■ Exercise details
Go through the records below and copy out each line that contains the word "with".

##########

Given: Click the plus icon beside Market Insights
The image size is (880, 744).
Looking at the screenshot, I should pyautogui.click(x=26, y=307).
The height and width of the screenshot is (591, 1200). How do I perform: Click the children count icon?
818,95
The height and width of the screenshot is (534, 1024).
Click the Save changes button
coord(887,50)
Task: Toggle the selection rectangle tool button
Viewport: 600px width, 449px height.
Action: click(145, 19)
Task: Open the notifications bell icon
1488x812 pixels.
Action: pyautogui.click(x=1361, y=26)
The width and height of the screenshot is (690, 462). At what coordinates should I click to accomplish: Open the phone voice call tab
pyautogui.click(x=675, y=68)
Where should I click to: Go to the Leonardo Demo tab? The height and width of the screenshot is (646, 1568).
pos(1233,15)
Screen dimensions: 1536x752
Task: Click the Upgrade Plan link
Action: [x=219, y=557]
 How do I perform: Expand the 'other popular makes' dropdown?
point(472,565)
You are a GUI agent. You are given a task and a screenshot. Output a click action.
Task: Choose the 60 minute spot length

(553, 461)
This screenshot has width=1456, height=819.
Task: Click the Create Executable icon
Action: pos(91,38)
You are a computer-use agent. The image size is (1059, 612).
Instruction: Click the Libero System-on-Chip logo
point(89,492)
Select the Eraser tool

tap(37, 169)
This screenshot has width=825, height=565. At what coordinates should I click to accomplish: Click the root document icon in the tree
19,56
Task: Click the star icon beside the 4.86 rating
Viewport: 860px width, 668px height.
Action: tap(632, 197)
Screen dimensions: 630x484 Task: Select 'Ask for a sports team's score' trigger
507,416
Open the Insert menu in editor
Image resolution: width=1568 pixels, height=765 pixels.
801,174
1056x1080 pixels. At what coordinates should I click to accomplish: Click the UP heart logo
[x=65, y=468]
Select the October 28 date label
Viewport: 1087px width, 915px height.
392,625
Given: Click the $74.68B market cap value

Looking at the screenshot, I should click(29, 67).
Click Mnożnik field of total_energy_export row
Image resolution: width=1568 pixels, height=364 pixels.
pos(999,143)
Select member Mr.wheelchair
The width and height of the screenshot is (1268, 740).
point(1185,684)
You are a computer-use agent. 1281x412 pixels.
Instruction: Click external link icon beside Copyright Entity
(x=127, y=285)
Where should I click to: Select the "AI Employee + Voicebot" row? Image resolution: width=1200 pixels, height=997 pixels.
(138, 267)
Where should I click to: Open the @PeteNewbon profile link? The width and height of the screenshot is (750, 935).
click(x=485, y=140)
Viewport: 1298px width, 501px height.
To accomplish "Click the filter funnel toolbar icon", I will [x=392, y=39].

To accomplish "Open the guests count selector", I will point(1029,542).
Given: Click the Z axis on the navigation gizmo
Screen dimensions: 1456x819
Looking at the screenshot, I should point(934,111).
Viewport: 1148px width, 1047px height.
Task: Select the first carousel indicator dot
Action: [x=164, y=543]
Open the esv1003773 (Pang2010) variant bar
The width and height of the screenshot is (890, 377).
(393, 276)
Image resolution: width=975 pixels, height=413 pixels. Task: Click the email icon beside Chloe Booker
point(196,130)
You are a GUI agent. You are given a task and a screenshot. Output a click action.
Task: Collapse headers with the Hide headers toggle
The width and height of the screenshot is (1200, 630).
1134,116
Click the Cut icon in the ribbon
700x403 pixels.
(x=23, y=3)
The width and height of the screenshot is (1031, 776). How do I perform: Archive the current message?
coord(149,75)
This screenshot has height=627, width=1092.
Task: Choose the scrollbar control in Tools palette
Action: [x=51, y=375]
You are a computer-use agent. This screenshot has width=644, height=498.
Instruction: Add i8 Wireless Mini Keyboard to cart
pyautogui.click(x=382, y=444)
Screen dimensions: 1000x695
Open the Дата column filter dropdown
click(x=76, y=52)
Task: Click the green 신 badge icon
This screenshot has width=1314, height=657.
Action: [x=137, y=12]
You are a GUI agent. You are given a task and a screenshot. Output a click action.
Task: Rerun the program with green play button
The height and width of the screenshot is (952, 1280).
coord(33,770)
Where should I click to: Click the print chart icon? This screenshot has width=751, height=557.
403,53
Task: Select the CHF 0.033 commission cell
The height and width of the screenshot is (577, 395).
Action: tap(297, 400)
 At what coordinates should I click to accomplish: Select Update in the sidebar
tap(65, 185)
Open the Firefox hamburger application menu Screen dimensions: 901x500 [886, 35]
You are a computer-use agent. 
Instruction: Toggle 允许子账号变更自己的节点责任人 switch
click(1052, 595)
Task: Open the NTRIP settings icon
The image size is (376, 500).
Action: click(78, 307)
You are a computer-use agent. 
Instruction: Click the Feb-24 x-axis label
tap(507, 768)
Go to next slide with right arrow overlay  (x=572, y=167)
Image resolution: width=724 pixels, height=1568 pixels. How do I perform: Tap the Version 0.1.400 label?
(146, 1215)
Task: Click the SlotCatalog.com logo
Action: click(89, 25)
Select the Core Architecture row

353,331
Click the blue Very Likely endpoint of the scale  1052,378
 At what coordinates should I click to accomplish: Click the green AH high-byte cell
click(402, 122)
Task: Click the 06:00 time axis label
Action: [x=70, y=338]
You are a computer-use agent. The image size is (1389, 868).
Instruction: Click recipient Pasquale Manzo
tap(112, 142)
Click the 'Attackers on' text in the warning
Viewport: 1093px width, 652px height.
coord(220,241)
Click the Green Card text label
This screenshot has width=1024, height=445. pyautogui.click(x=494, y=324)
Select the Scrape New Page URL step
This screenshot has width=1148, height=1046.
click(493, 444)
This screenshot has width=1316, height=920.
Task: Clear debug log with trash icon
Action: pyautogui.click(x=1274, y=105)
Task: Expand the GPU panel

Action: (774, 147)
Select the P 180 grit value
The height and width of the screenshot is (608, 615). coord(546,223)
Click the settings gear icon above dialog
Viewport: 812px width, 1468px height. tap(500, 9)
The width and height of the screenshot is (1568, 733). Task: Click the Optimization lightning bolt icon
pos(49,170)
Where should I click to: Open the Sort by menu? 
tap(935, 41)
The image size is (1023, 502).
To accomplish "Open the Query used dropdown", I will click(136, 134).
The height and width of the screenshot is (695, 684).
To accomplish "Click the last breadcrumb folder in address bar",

##########

■ Reply
Task: Collapse headers with the Hide headers toggle
Task: Rerun the program with green play button
Go to next slide with right arrow overlay  (x=572, y=167)
Task: Clear debug log with trash icon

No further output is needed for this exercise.